>>>

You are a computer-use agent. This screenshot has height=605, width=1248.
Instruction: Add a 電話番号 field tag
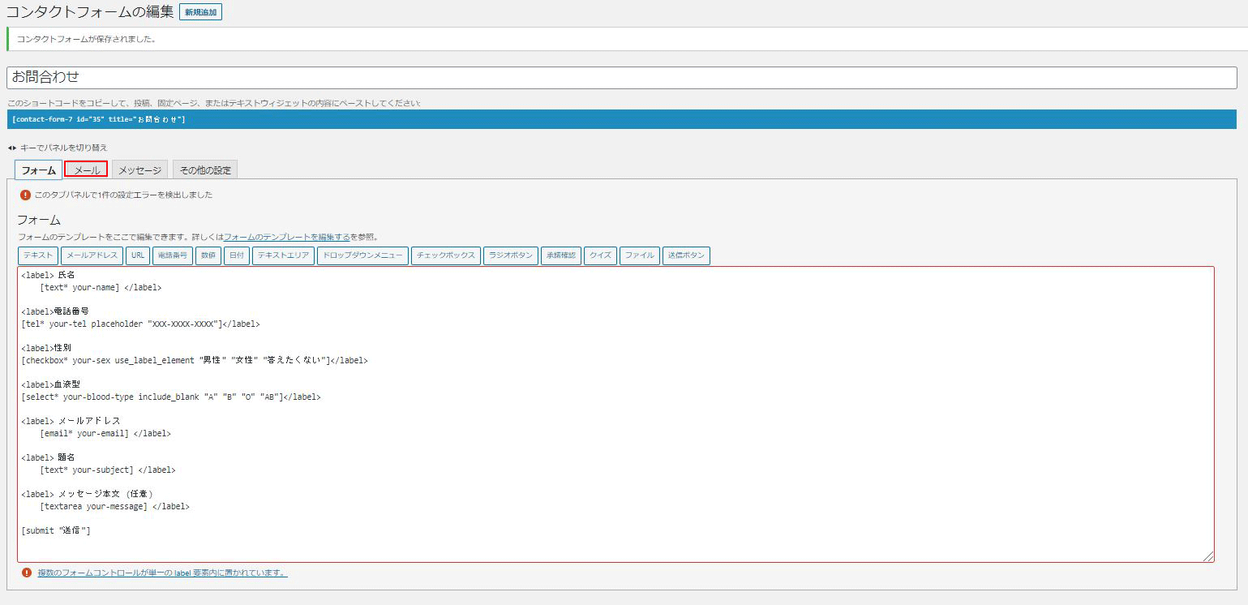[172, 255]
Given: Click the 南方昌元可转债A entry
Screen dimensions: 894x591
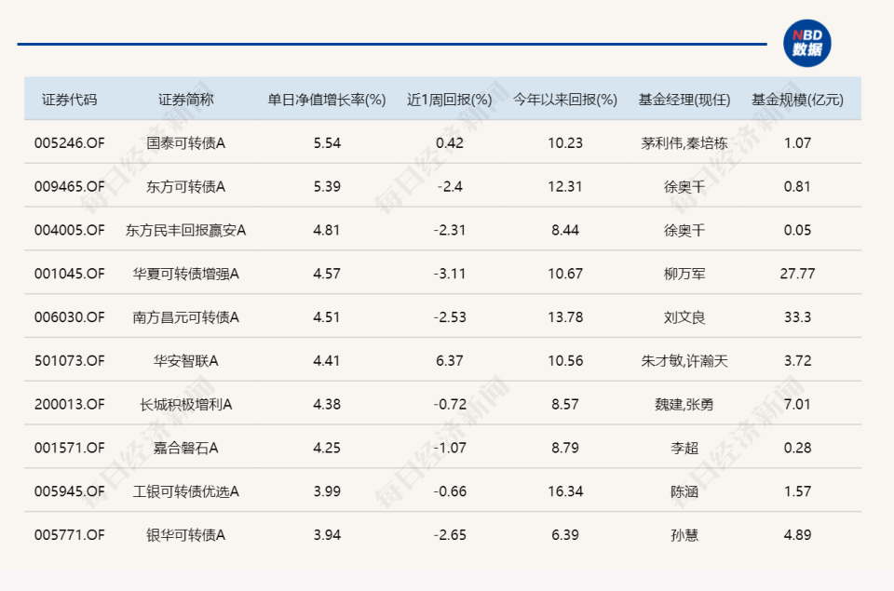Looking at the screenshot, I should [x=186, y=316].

<<<
>>>

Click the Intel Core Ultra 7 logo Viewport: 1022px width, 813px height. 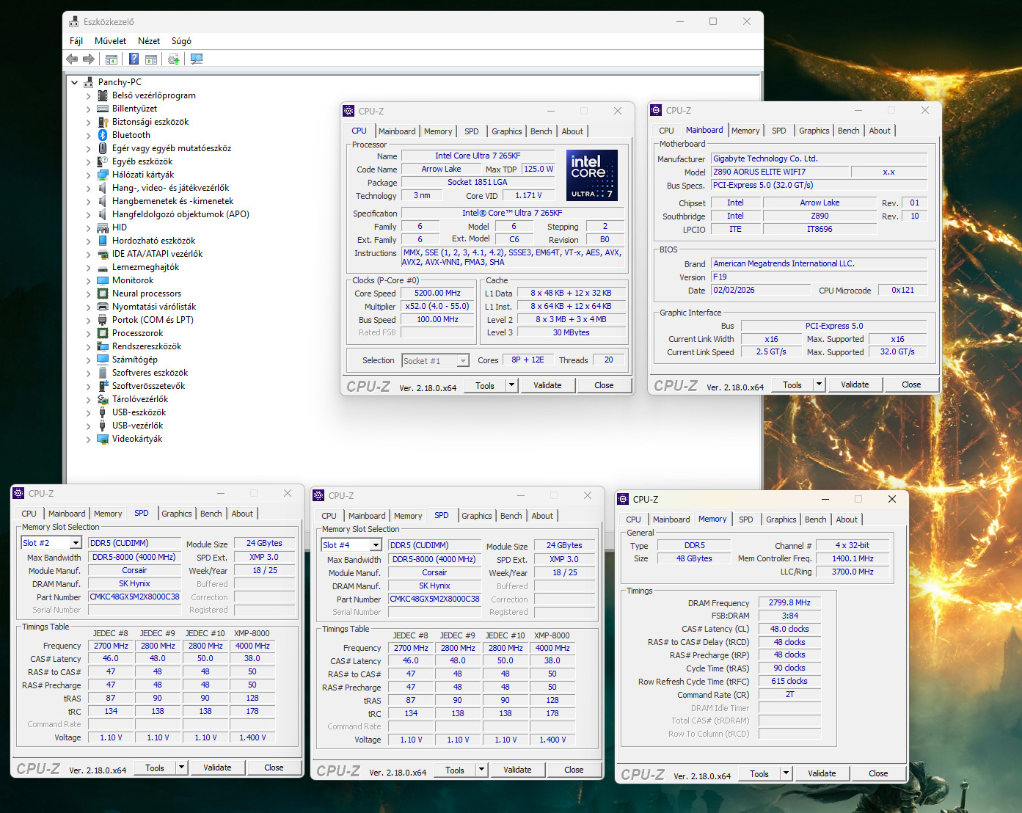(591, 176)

<<<
>>>

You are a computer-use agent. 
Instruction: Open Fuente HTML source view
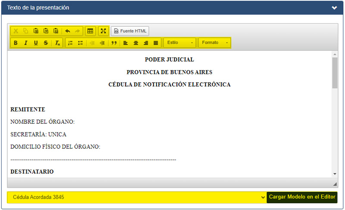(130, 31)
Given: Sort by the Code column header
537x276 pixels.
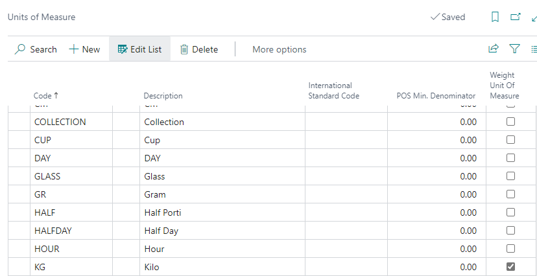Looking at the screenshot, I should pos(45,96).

<<<

### About this exercise
Isolate each line of the listing above that includes "agent". Copy it.

### Expected answer
You are a computer-use agent. This screenshot has height=605, width=1248.
You are a computer-use agent. 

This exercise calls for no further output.